-------- Отрывок текста

Е. П. ЛЕТКОВА-СУЛТАНОВА

  
   Е. П. Леткова-Султанова (1856-1937) - писательница, переводчица, общественная деятельница конца XIX - начала XX века. В 1881 году в "Русской мысли" была напечатана ее первая оригинальная повесть "Ржавчина". Потом рассказы ее появляются один за другим на страницах "Отечественных записок", "Северного вестника", "Русской мысли", "Русского богатства", "Мира божия".
   Основная тема творчества Летковой - изображение душевного состояния интеллигенции в эпоху "бездорожья".
   Е. П. Леткова была последовательницей революционного крыла народничества, близкой к кругу Н. К. Михайловского и Глеба Успенского. После Великой Октябрьской революции она - сотрудник Дома литераторов, Госиздата и издательства "Всемирная литература". Ей принадлежат многочисленные переводы с французского, итальянского и других языков. Была она знакома и состояла в дружеской переписке с Гл. Успенским, Н. К. Михайловским, Л. Андреевым, П. Д. Боборыкиным, Ф. Д. Батюшковым, А. Блоком, С. А. Венгеровым, М. Г. Савиной, К. С. Станиславским, А. А. Шахматовым, А. И. Южиным; оставила богатые наблюдениями не только лично биографического характера, но и общественно-литературного значения воспоминания об И. С. Тургеневе, А. П. Философовой, Гл. Успенском, Ф. М. Достоевском, П. Ф. Якубовиче-Мелыдине и др.

----------------

[Цель упражнения] Воспроизведите целиком отрывок о Е. П. Летковой-Султановой, ничего в нем не меняя. Опирайтесь только на отрывок.

-------- Записанные данные

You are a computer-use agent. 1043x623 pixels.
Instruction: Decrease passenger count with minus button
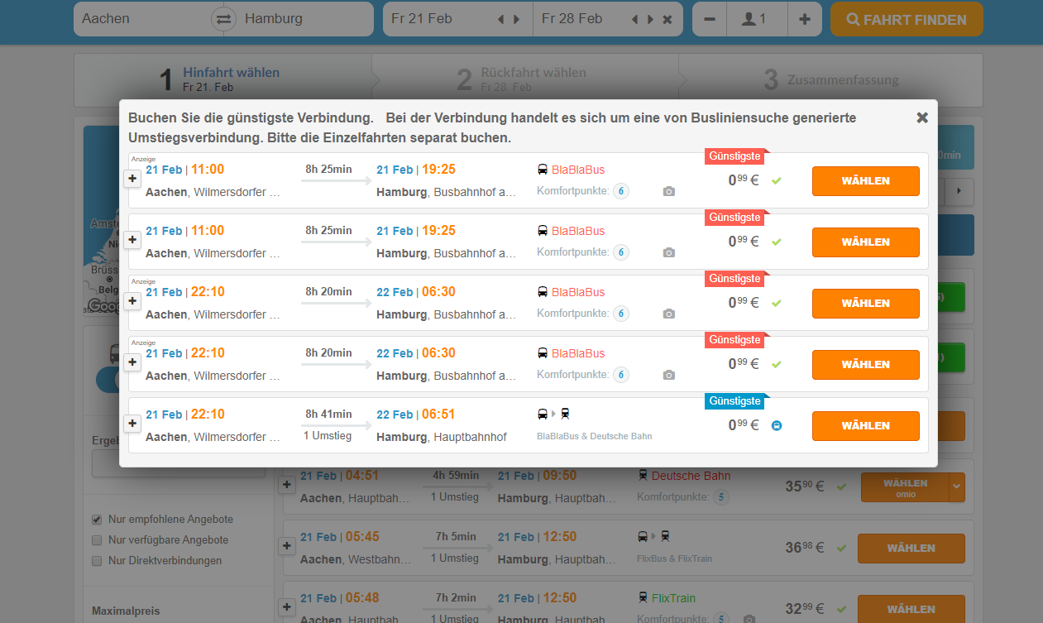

----------------

[Выполненное задание]
Е. П. ЛЕТКОВА-СУЛТАНОВА

  
   Е. П. Леткова-Султанова (1856-1937) - писательница, переводчица, общественная деятельница конца XIX - начала XX века. В 1881 году в "Русской мысли" была напечатана ее первая оригинальная повесть "Ржавчина". Потом рассказы ее появляются один за другим на страницах "Отечественных записок", "Северного вестника", "Русской мысли", "Русского богатства", "Мира божия".
   Основная тема творчества Летковой - изображение душевного состояния интеллигенции в эпоху "бездорожья".
   Е. П. Леткова была последовательницей революционного крыла народничества, близкой к кругу Н. К. Михайловского и Глеба Успенского. После Великой Октябрьской революции она - сотрудник Дома литераторов, Госиздата и издательства "Всемирная литература". Ей принадлежат многочисленные переводы с французского, итальянского и других языков. Была она знакома и состояла в дружеской переписке с Гл. Успенским, Н. К. Михайловским, Л. Андреевым, П. Д. Боборыкиным, Ф. Д. Батюшковым, А. Блоком, С. А. Венгеровым, М. Г. Савиной, К. С. Станиславским, А. А. Шахматовым, А. И. Южиным; оставила богатые наблюдениями не только лично биографического характера, но и общественно-литературного значения воспоминания об И. С. Тургеневе, А. П. Философовой, Гл. Успенском, Ф. М. Достоевском, П. Ф. Якубовиче-Мелыдине и др.